- [Stated problem]:
Lay out every line of the rows below as a Markdown table with the columns Row and Line, numbering each line and leaving out blank lines.
-------
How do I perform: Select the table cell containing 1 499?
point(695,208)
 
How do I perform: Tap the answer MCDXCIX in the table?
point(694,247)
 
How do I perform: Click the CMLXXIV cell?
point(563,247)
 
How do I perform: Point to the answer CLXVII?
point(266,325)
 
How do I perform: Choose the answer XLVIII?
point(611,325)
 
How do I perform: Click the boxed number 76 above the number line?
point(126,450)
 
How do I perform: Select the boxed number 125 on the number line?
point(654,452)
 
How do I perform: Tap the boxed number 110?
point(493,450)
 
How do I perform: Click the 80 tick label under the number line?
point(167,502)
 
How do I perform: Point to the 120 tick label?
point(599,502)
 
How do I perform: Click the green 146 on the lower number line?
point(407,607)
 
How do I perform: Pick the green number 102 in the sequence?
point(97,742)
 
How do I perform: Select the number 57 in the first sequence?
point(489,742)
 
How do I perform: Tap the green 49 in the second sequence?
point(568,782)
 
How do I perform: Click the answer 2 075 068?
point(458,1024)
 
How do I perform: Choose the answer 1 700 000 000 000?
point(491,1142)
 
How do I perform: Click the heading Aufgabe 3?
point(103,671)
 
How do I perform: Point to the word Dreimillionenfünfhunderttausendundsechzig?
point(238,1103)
-------
- [Reply to the task]:
| Row | Line |
|---|---|
| 1 | How do I perform: Select the table cell containing 1 499? |
| 2 | point(695,208) |
| 3 | How do I perform: Tap the answer MCDXCIX in the table? |
| 4 | point(694,247) |
| 5 | How do I perform: Click the CMLXXIV cell? |
| 6 | point(563,247) |
| 7 | How do I perform: Point to the answer CLXVII? |
| 8 | point(266,325) |
| 9 | How do I perform: Choose the answer XLVIII? |
| 10 | point(611,325) |
| 11 | How do I perform: Click the boxed number 76 above the number line? |
| 12 | point(126,450) |
| 13 | How do I perform: Select the boxed number 125 on the number line? |
| 14 | point(654,452) |
| 15 | How do I perform: Tap the boxed number 110? |
| 16 | point(493,450) |
| 17 | How do I perform: Click the 80 tick label under the number line? |
| 18 | point(167,502) |
| 19 | How do I perform: Point to the 120 tick label? |
| 20 | point(599,502) |
| 21 | How do I perform: Click the green 146 on the lower number line? |
| 22 | point(407,607) |
| 23 | How do I perform: Pick the green number 102 in the sequence? |
| 24 | point(97,742) |
| 25 | How do I perform: Select the number 57 in the first sequence? |
| 26 | point(489,742) |
| 27 | How do I perform: Tap the green 49 in the second sequence? |
| 28 | point(568,782) |
| 29 | How do I perform: Click the answer 2 075 068? |
| 30 | point(458,1024) |
| 31 | How do I perform: Choose the answer 1 700 000 000 000? |
| 32 | point(491,1142) |
| 33 | How do I perform: Click the heading Aufgabe 3? |
| 34 | point(103,671) |
| 35 | How do I perform: Point to the word Dreimillionenfünfhunderttausendundsechzig? |
| 36 | point(238,1103) |